Sciple: Let's move on into the installers. We mentioned a little bit with the falling demand out of China that we've seen panel prices really fall in a significant way, enough to even make up the 30% tariff that was put in place earlier this year. In a year that looked like, when the tariffs first dropped, it might be tough times to be a panel manufacturer as your input costs rise and it's more expensive for folks to hire you to install solar on their homes, it's actually turned out to be not that bad of a year for them. What are you thinking about this space with the installers this year? 

Hall: It's been surprisingly good, it really has. I'll tell you, a year ago, I was pretty negative on companies like Sunrun, Vivint Solar. Those are the two largest pure play publicly traded solar installers. I was pretty negative on them because of the looming tariffs and how that was likely to impact demand domestically. But, I'll tell you, especially for Vivint, it's been a good year. I think stock is still up something like double over the past year, which is really good. The company's also built up a pretty good book of recurring revenues that it's going to own. 

I'll talk really quickly about how these companies work and how they make a living. Essentially, they do two things. They sell you a solar system and install it, and they make a profit on that sale. Then, they can make recurring income over time for maintenance and support that thing. The other way that they make money is, if you don't want to buy or finance, take out a loan, to acquire a solar system, there are solar leases and there are PPAs, or power purchase agreements. These are long-term like 20, 25-year contracts. What happens with these is, the solar installer maintains ownership generally. Sometimes they sell it to a third party, but generally, they maintain ownership of that asset and it goes on their books. Then, they have a source of recurring revenue that they can make a living from over time.

I think Vivint Solar has something like $8.10 per share on its books in present value of the long-term contracts that it holds. The benefit for you as a consumer of doing one of these PPAs or lease agreements is that you get a fixed payment based on whatever your usage is going to be. And generally, you can reduce vs. your energy bill because your energy bill basically goes away. You may pay a little bit to your electric utility, but you can save 20-30% off of what you would normally pay your utility. You don't have to make a major financial outlay or take out a loan to buy the solar system. And you know that the installer is going to take care of maintenance and repairs and keeping the system up and working. 
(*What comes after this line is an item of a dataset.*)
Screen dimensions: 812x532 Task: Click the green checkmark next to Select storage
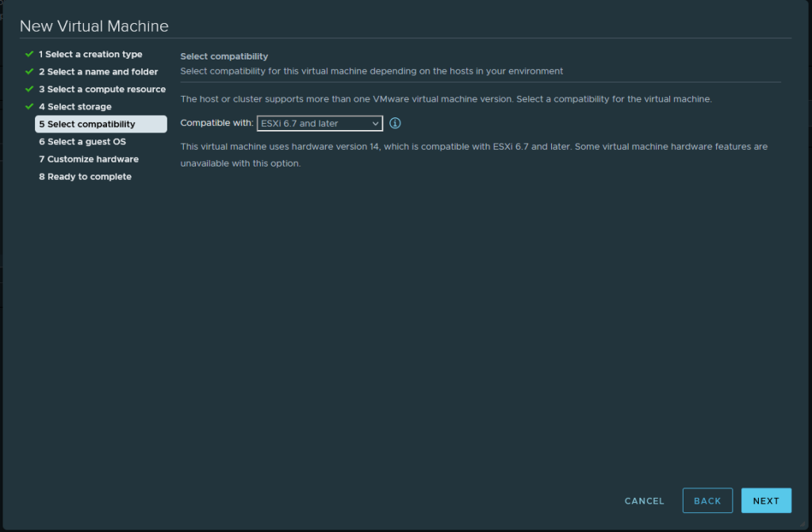29,106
The benefit for them is, typically, these can be a little more profitable for them than just selling you a system. That's part of the trade, too. They can make a little bit more money on these deals, and they can capture recurring cash flows for the length of that contract. 
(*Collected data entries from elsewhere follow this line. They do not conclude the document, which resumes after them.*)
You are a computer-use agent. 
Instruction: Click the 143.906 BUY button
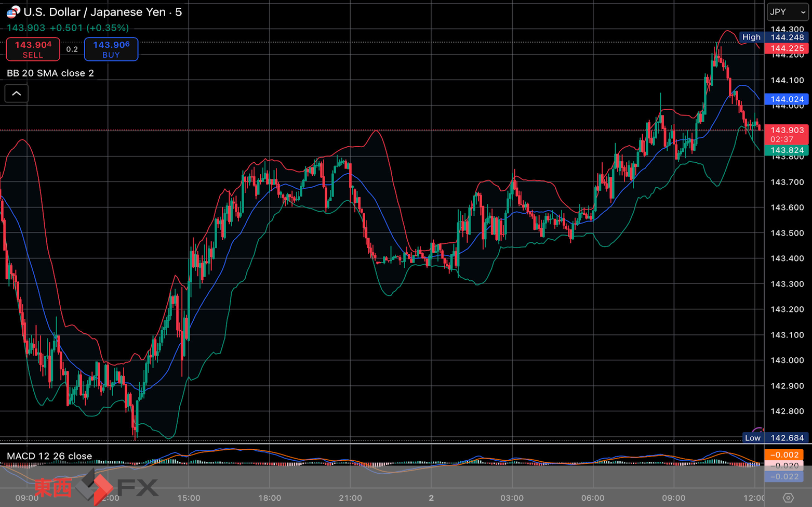(111, 49)
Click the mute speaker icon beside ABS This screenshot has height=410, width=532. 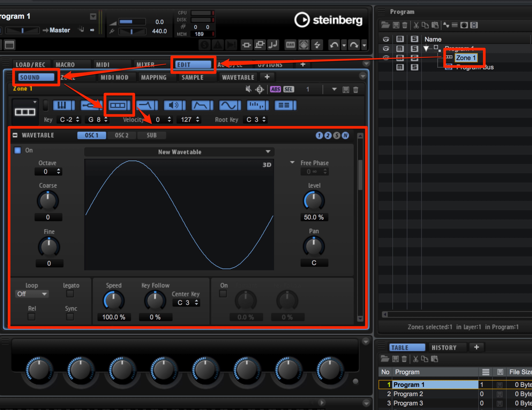pyautogui.click(x=248, y=89)
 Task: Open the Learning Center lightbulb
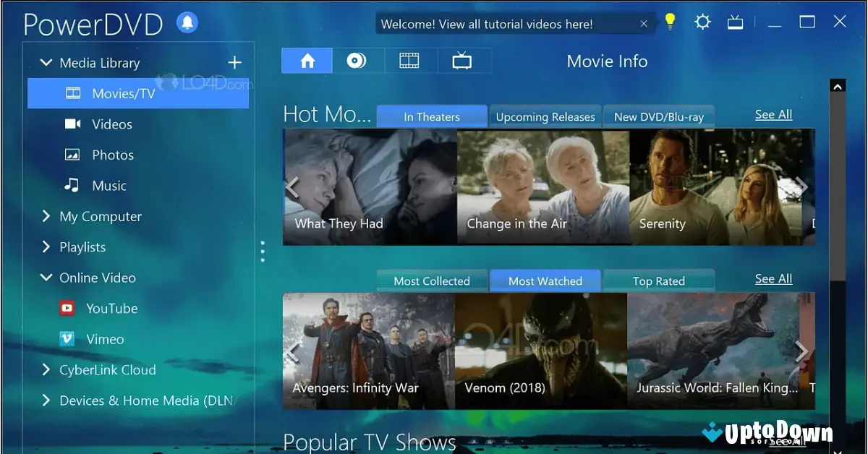[669, 22]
As an investor, if you're looking at these businesses, you want to understand, what is their mix of business? Can they sell systems profitably? And can they profitably do these solar leases and PPA agreements? Especially as interest rates are going up, that's going to put a little bit of a squeeze on them to continue making the same margins. They have to get money to pay for those systems still, and it's typically debt that they take out. You have to understand that.

Sciple: I mentioned with Brian when we talked about residential solar panels a few weeks ago about the solar investment tax credit that's going to be rolling off after the end of 2019. That's going to impact demand from individuals if they want to install solar on their home. Unless I'm mistaken, it's going to impact whether these installers, when they do these lease agreements, can get that tax credit on their investment to purchase the panels. As that tax credit rolls off, of course there's a chance that Congress could reup it.

Hall: That's already happened once. We saw that a couple of years ago when it was set to expire. Congress extended it for a couple of years. It doesn't just go away. There's like a few years where it drops down a little bit each year. That'll play a role as well. There's a number of factors that are going to come into play. It's hard to say. The reality is, the industry is a lot healthier now. We've already seen a lot of consolidation. We're going to see more consolidation over the next couple of years. Where those credits have a bigger impact is on the utility-scale side. In general, these companies are budgeting three years, five years out for some of these types of investments when they're looking to add capacity. Maybe they have a coal power plant that's coming that's 40 years old, and they're going to need to start replacing the power that it produces. So, they're starting to look at adding renewables to replace that capacity.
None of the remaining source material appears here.